The findings, to be published in the 5 February issue of the Journal of the National Cancer Institute, are important because they are the first to study chemoprevention in former smokers, according to Kurie.
People who quit smoking reduce their risk of developing lung cancer, but genetic damage caused by smoking does not immediately disappear. Half of all newly-diagnosed lung cancer occurs in former smokers - a way to stop the genetic damage from turning into cancer is of key importance.
"This work shows that we can restore the gatekeeper in those who have quit smoking," said co-author Dr Waun Ki Hong, head of the Division of Cancer Medicine. "It may be possible to reverse some of the genetic damage that has accumulated."
Hong, recognised for his study of chemoprevention, has previously shown that a different vitamin A derivative known as 13-cis-retionic acid (13-cis-RA) can prevent development of head and neck cancer.
Retinoids are natural and synthetic compounds related to vitamin A (retinol). Retinoic acid (RA) is needed for normal function of the epithelial cells that line the lung. Retinoic acid activates retinoic acid receptors (RARs) that regulate cell growth, differentiation, and death.
Heavy smoking, however, is known to reduce levels of a key receptor, retinoic acid receptor beta (RAR-b). Because loss of this receptor has been linked to development of pre-cancerous lesions in the lung - and thus is considered a biomarker of 'preneoplasia' - the researchers looked at whether retinoid therapy could restore expression of the protective protein receptor.
They randomised 226 patients who had stopped smoking for at least one year to one of three groups.

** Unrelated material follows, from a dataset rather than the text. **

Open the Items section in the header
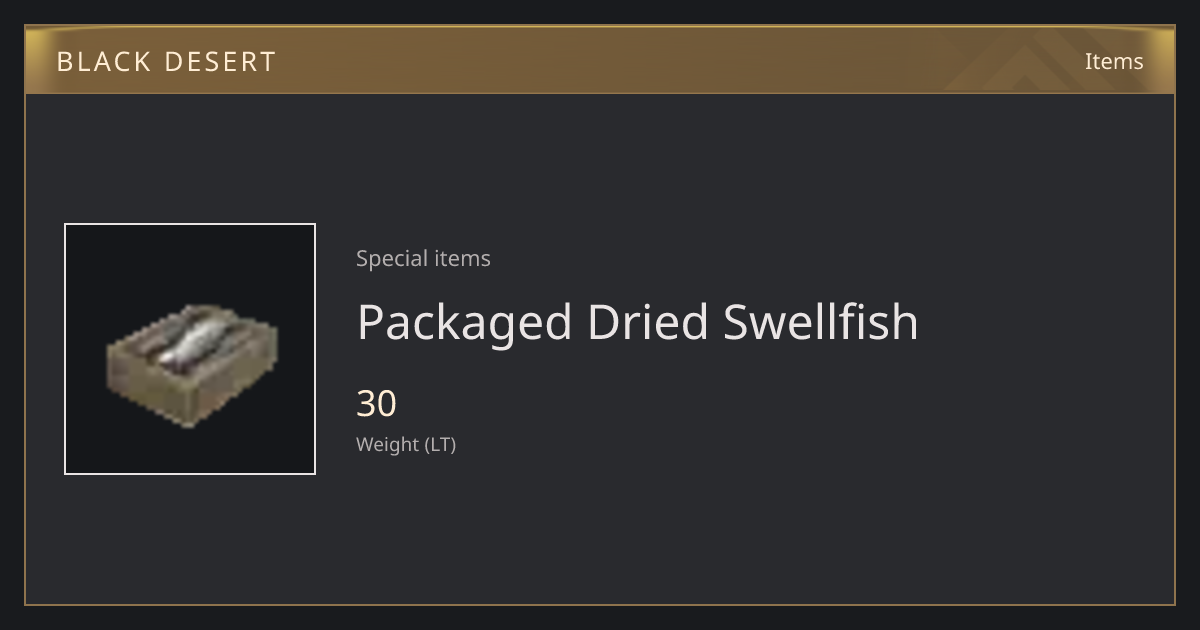Image resolution: width=1200 pixels, height=630 pixels. (x=1114, y=61)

One group received a placebo daily and the second group was given supplements of 9-cis-RA, which had been shown in laboratory work to bind to a number of different RARs, and so might be highly effective. The supplement has also been found to prevent development of breast cancer in lab animals. The third patient group received 13-cis-RA, the drug that has worked well in head and neck cancer, and it was combined with alpha-tocopherol (a synthetic form of vitamin E), in order to reduce toxicity known to be associated with 13-cis-RA therapy. All took the oral treatment daily for a period of three months.
The researchers took lung biopsies from six predetermined sites in each patient before treatment, after the three-month treatment period, and three months after treatment ended. Kurie's team then analysed the biopsies for histological abnormalities and for RAR-b expression in the 177 patients who completed three months of therapy.

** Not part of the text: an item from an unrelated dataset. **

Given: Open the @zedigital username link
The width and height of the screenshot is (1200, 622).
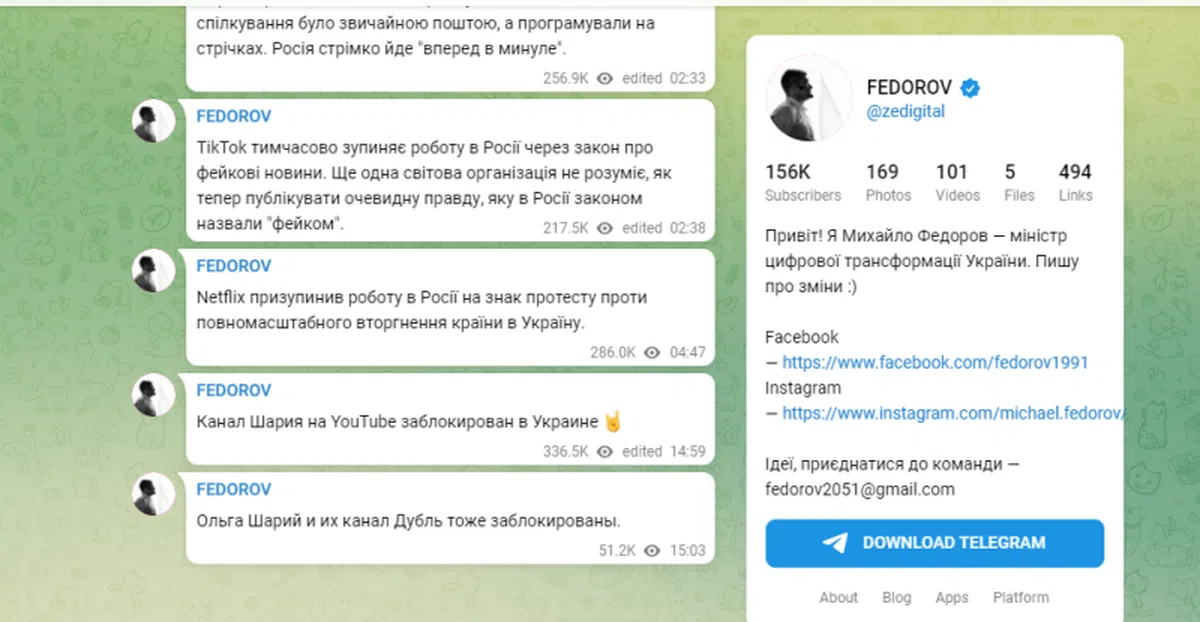Looking at the screenshot, I should 905,112.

The results show that RAR-b gene expression had increased in patients who received 9-cis-RA; the percentage of biopsies with RAR-b protein expression increased from 69 per cent to 76 per cent, a statistically significant difference compared to the other two groups. Gene expression dropped from 75 per cent to 69 per cent in placebo-treated patients, and there was no substantial change in RAR-b expression in patients taking 13-cis-RA.

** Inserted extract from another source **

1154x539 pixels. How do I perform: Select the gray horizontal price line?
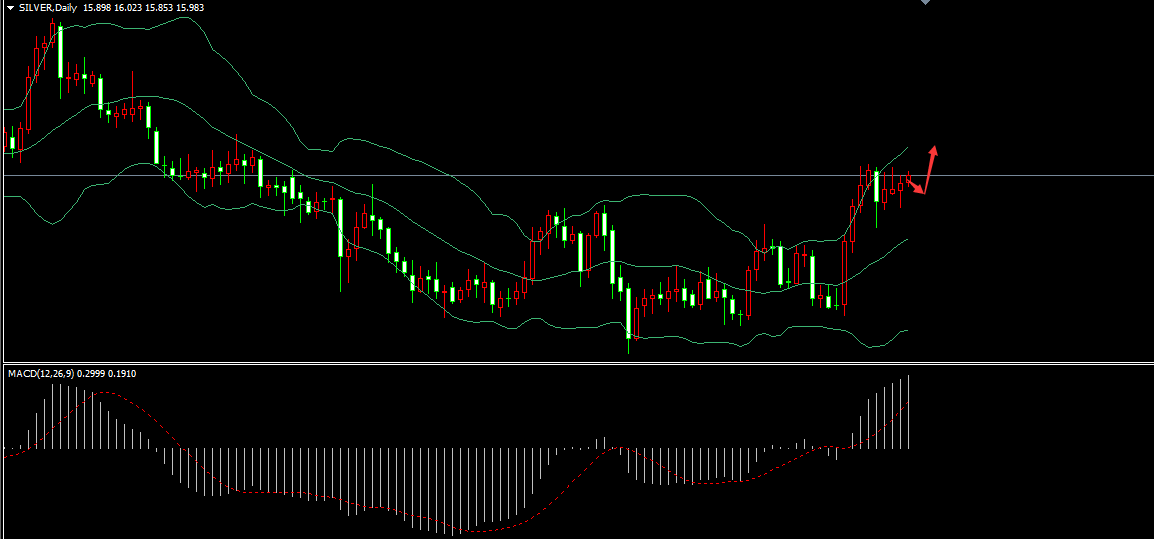(x=500, y=175)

The researchers also found a statistically significant reduction in the number of biopsies with potentially precancerous lesions known as metaplasia in the 9-cis-RA group (from 8 per cent to 4.7 per cent) compared to patients treated with 13-cis-RA (from 5.8 per cent to 3.6 per cent). But, compared to placebo (9.2 percent to 7.8 per cent), neither retinoic treatment had a statistically significant effect on development of metaplasia in this study.
"There was a decrease in precancerous lesions in the 9-cis-RA group, but it was not statistically significant compared to the patients who didn't receive a retinoic treatment," Kurie said.
Kurie warned however that despite promising results, this form of vitamin A may not be the best drug for lung cancer prevention because of side effects such as headaches, skin rashes, and fatigue. A related form, LGD1069, is in clinical trials in the United States, and Kurie is testing celecoxib, one of the so-called 'super-aspirin' drugs, to determine if it might help repair lung damage from cigarette smoking.
Celecoxib is a non-steroidal anti-inflammatory drug (NSAID) known as a COX-2 inhibitor, which works to ease inflammation without causing stomach ulcers and other side effects of similar drugs. Celecoxib has already been shown to reduce the number of precancerous intestinal polyps in patients with a rare colon cancer.
The study was supported by the National Cancer Institute and by the Rippel Foundation, the American Cancer Society, the National Foundation for Cancer Research, and by M. D. Anderson Cancer Center.